Aromas School celebrates completion of phase one, phase two to
get under way
As recently as last fall, the play field at Aromas school was
spotted with gopher holes. The lawn was a patchwork quilt of green
grass mixed with dark brown dried patches. The uneven terrain
flooded on one side every time it rained.
Aromas School celebrates completion of phase one, phase two to get under way
As recently as last fall, the play field at Aromas school was spotted with gopher holes. The lawn was a patchwork quilt of green grass mixed with dark brown dried patches. The uneven terrain flooded on one side every time it rained.
“Actually, there was not a lot we couldn’t do but the safety [was an issue],” said Mike Dorney, the coach for the school. “For state testing, the track was so beat up, we had to go to Anzar.”
Whenever it rained, the field flooded so much the students were limited to games they could play on the blacktop.
“It crowned in the middle so when it did rain, we weren’t able to use it,” Dorney said.
But since January the students have had a gravel track paved along the side and the grass has been evened out and resodded. The school celebrated a grand opening of the field June 1 with some of the people who made the project possible.
Graniterock, Soilserv/John Pryor Business Unit and the home and school club donated money, time and materials to the project. The entire project will be completed during the summer when a tennis court, a new fence and drainage will be installed. Trees will also be planted. Graniterock is donating about $180,000 worth of work and materials to the school, according to Principal Stephanie Siddens.
“My goal is to have a true community school, with a nice campus,” said Siddens, who has been at the school for two years. “This has a huge effect on the learning that occurs here. What happens outside has a huge effect on what happens inside the school.”
Just before the start of a ribbon cutting ceremony to celebrate the new track, Siddens asked students and teachers who had been hurt on the field to raise their hands. Nearly half the hands in the audience shot up.
“The collaboration between outside business made it a true public and private partnership,” she said.
As part of the ceremony, all the students lined up on the track to pass through a red ribbon as part of the official ribbon cutting. The children stood with their classmates and curved around a quarter of the track. The eighth-graders sauntered along the quarter-mile track while the younger students ran, skipped and held hands. After each student made one trek around the field, they were offered cookies and drinks.

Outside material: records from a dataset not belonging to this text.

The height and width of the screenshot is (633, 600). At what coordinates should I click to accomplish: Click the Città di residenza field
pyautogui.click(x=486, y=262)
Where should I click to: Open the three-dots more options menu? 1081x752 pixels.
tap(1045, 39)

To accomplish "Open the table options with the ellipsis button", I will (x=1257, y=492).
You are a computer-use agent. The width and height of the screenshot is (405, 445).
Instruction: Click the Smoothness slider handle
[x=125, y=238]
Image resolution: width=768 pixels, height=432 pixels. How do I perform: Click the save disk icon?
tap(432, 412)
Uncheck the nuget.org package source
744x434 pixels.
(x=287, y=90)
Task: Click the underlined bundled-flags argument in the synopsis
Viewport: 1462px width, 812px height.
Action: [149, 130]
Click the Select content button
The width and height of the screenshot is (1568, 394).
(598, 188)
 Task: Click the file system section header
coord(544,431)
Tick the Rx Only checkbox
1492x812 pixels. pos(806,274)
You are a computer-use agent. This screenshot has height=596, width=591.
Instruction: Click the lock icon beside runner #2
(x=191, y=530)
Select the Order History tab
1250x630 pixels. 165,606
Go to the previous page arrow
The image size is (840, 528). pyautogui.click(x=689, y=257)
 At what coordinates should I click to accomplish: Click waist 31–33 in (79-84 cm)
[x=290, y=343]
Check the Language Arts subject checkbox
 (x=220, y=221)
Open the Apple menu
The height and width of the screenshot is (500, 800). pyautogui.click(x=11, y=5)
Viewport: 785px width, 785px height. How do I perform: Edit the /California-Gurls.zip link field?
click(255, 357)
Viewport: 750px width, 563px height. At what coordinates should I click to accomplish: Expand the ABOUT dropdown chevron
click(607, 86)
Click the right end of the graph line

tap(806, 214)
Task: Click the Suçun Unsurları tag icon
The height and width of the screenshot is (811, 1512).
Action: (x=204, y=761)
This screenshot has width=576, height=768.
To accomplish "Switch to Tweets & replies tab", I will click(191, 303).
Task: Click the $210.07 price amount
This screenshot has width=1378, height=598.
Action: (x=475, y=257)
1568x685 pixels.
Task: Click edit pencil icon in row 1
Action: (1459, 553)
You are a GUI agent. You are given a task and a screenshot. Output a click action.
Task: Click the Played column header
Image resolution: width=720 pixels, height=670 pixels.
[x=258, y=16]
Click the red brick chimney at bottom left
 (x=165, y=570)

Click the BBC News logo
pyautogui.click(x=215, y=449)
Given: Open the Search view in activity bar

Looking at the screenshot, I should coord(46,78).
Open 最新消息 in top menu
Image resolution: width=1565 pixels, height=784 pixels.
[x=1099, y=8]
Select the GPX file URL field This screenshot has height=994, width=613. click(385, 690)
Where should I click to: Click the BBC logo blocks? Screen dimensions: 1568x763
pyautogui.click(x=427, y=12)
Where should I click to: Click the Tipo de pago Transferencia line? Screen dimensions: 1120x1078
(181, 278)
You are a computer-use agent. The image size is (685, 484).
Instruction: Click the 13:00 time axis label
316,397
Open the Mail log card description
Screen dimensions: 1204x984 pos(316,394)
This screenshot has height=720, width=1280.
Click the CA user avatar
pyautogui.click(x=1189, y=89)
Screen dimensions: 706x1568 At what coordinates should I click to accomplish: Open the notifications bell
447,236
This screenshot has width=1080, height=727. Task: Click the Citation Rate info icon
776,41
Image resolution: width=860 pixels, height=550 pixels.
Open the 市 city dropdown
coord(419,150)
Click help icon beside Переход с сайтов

Some headed to the swing set, some to the blacktop and others started up a game of soccer on the much safer field.
“It had lots of bumpy cracks,” said Brianna Denny, a fifth-grader who remembered the field as it was last year. “The grass was half dead and had lots of blank spots. It was all cracked.”
She and her friend Juliana Morales talked about the flooding on the right side of the field.
“The track has cement and that makes it better because you can always know where it is,” Denny said.”
She enjoys playing lacrosse or running on the field during P.E. Morales said playing soccer is her favorite thing on the new field.
Dorney has seen a change in his students’ attitude during P. E. and free play times.
“It was amazing,” he said. “It opened up right after winter and the kids seemed more dynamic and there were more smiles.”